KONTAN.CO.ID - JAKARTA. Tinggal menghitung hari, akan terjadi pergantian pemerintahan. Pemerintahan Prabowo-Gibran berencana mendorong hilirisasi nikel berkelanjutan sebagai upaya untuk mencapai pertumbuhan ekonomi sebesar 8%. Salah satu modalmya, Indonesia merupakan produsen terbesar sekaligus pemilik cadangan utama nikel dunia. 

Wakil Ketua Tim TKN Prabowo-Gibran yang juga Wakil Ketua Komisi Energi DPR, Eddy Soeparno mengungkapkan, dari total 130 juta ton cadangan nikel dunia, sebanyak 55 juta ton atau setara 42% tersimpan di Indonesia. Secara perhitungan ekonomi, ekspor nikel pada 2023, Indonesia mendapat Rp 106,59 triliun. 

“Hilirisasi nikel secara berkelanjutan jadi salah satu fokus utama mencapai pertumbuhan ekonomi 8%. Tantangannya, bagaimana memastikan pemerintah Indonesia ke depan melaksanakan hilirisasi nikel secara berkelanjutan,” terang Eddy, dalam keterangan tertulis, Senin (30/9)


Seiring arangan ekspor nikel mentah sejak 1 Januari 2020, industri pengolahan hasil tambang atau smelter nikel bermunculan di Indonesia. Tim Prabowo-Gibran juga mengklaim bahwa peningkatan kapasitas smelter berdampak signifikan bagi peningkatan produksi dan pasokan nikel Indonesia di pasar global.  

Pada 2023, pasokan nikel Indonesia membanjiri 55% pasokan global dan diperkirakan naik menjadi 64% sepanjang 2024. Menurut Eddy, hilirisasi mineral, terutama nikel, bukan hanya strategis untuk meningkatkan nilai tambah, melainkan juga menjadi motor penggerak transisi energi melalui ekosistem kendaraan listrik.  

Baca Juga: Produk Nikel Indonesia Dicap Hasil Kerja Paksa Oleh AS, Ada Kampanye Dirty Nickel?

“Indonesia berpotensi besar untuk memimpin pasar global hilirisasi nikel, termasuk baterai untuk kendaraan listrik. Ini sejalan dengan kebutuhan dunia terhadap kendaraan listrik,” ucap Eddy.  

Namun, Indonesia menghadapi tantangan dalam memastikan proses hilirisasi nikel dan transisi energi agar tidak hanya fokus pada aspek ekonomi, tetapi juga memperhatikan prinsip-prinsip environmental, social, governance (ESG). Terutama dalam hal penggunaan energi yang ramah lingkungan, seperti pengurangan ketergantungan pada pembangkit listrik tenaga batubara. 

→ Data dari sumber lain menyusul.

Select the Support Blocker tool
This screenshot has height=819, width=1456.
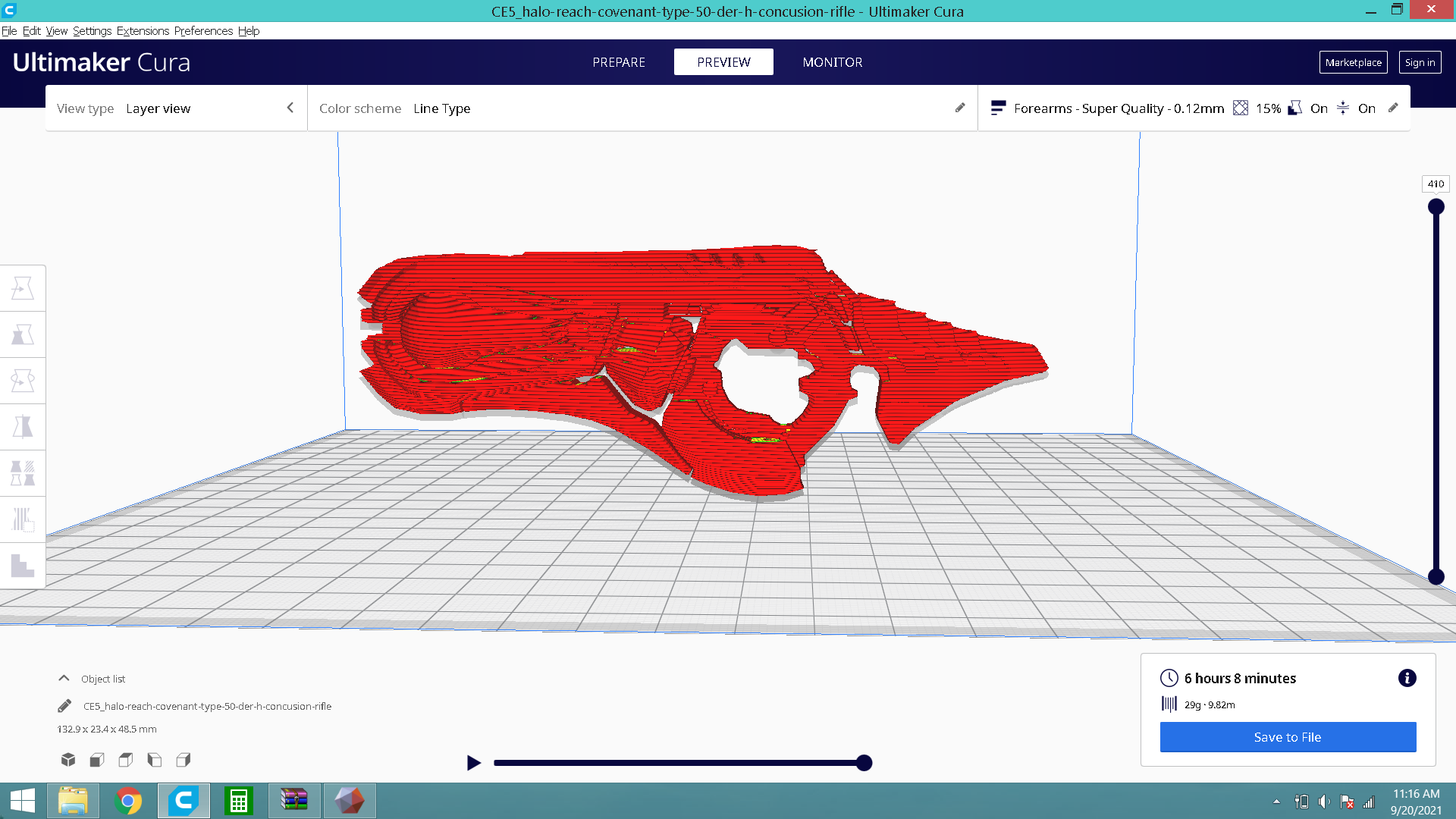23,519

Maka, harus mengadopsi energi terbarukan untuk menekan emisi pengelolaan smelter. Untuk itu, pemerintah perlu merevisi Perpres 112 Tahun 2022 yang mendorong pengelolaan smelter dengan menggunakan energi batubara diganti dengan energi terbarukan.  

Plt. Direktur Program Koaksi Indra Sari Wardhani sebagai perwakilan dari Koalisi Transisi Bersih menyampaikan, perlu ada tindak lanjut revisi Perpres 112/2022 dengan merumuskan draft peta jalan pensiun dini batu bara termasuk safeguard.   "Termasuk menjadikan ESG sebagai persyaratan mendapatkan izin investasi, pemenuhan biofuel dan tidak boleh dengan deforestasi,” kata Indra.